1) If I solve the orthogonal trajectory problem treating the parameter as if it is a constant. What will that constant mean in my final answer?
2) If I solve the problem properly (i.e. express $k$ in terms of $x$ and $y$), does $k$ changes as I move along any one of the orthogonal trajectories? Is this why I need to isolate for $k$ in the first place?
Thanks for the help
 A: You are confusing your particular problem ($y=kx$) for the general orthogonal trajectory problem.
The curves you are searching for must intersect each member of the given family of curves at a right angle. That means the key point is the slope of the tangent line at each point on each curve in your family. Therefore, for each $k$ you are interested in $\frac{dy}{dx}$, and you want to put it in terms of $x$ and $y$ with no $k$ in it. In some problems you may solve for $k$ to more easily eliminate it, but that will not always be the case.
In your particular problem, $\frac{dy}{dx}$ equals $k$. So you are interested in the constant in this particular problem, but only because it happens to equal the curve's slope. You solve for $k$ so you can find the slope in terms of $x$ and $y$ without $k$ (in this case, $\frac{dy}{dx}=\frac yx$).
So the answers to your questions are:


*

*You treat the parameter as a constant because for a given curve in the family of curves it is a constant, and only $x$ and $y$ change. You use these changes to find $\frac{dy}{dx}$ in any form then to get it as a function of $x$ and $y$ without the parameter. The constant itself is meaningless in your answer at this point. You have eliminated it, after all. The meaning of the constant overall depends on the particular problem, and is just the way to single out one of the curves from the rest in the family of curves. In your particular case it means the slope of the curve, which is constant in your particular case. In other problems it will have other meanings.

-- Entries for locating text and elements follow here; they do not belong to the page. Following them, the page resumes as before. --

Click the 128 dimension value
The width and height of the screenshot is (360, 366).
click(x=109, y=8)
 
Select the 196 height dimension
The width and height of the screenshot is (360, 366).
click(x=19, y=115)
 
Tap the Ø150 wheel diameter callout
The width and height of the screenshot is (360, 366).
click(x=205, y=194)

*As "move along any one of the orthogonal trajectories" the parameter for the curve in the original family of curves indeed changes. Each point on your orthogonal trajectory will have a different parameter value in the original family of curves. You can see this must be the case: your new curve is perpendicular to the original curve, so as soon as the point moves on the orthogonal curve away from its initial point it moves perpendicular to the original curve and thus moves off that curve. It now moves onto other curves in the family, each with its own parameter value. However, this changing $k$ is not the reason your solved your original equation for $k$, as I have explained.

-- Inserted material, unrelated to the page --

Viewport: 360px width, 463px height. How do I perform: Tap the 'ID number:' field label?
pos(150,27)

In your particular problem, the original family has the slopes
$$\frac{dy}{dx}=\frac yx$$
so the orthogonal family has the negative-reciprocal slopes
$$\frac{dy}{dx}=-\frac xy$$
and solving that (using separation of variables) gives
$$x^2+y^2=C$$
where $C$ is the parameter for your orthogonal family of curves. In this problem the new parameter has the meaning "square of the radius of this circle" since each orthogonal curve is a circle. But a different problem will have a different meaning for $k$ and for $C$.